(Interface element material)
*-*-*
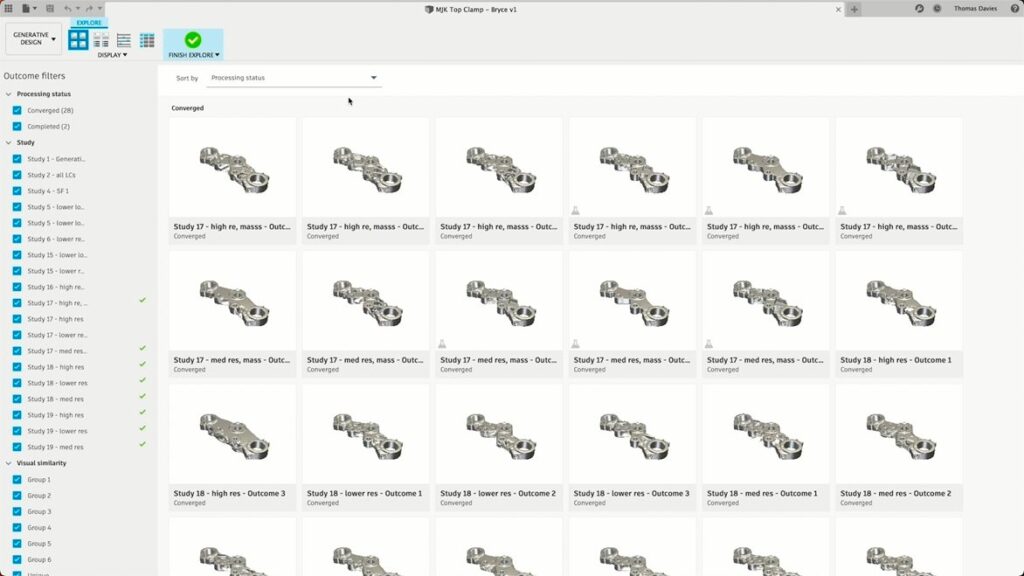Collapse the Visual similarity section

click(x=8, y=463)
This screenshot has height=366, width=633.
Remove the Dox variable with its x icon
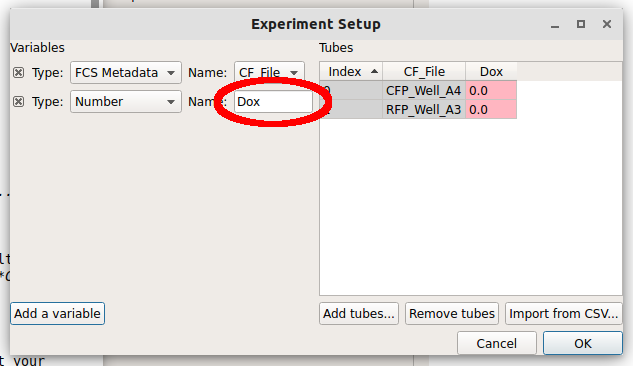tap(18, 101)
*-*-*
Can you copy every line of the material from the line with "This screenshot has height=366, width=633." through the end, keeping each line as it stands except that every coordinate in the answers is raised by 115? Leave the pictures out of your reply.

This screenshot has height=366, width=633.
Remove the Dox variable with its x icon
tap(133, 216)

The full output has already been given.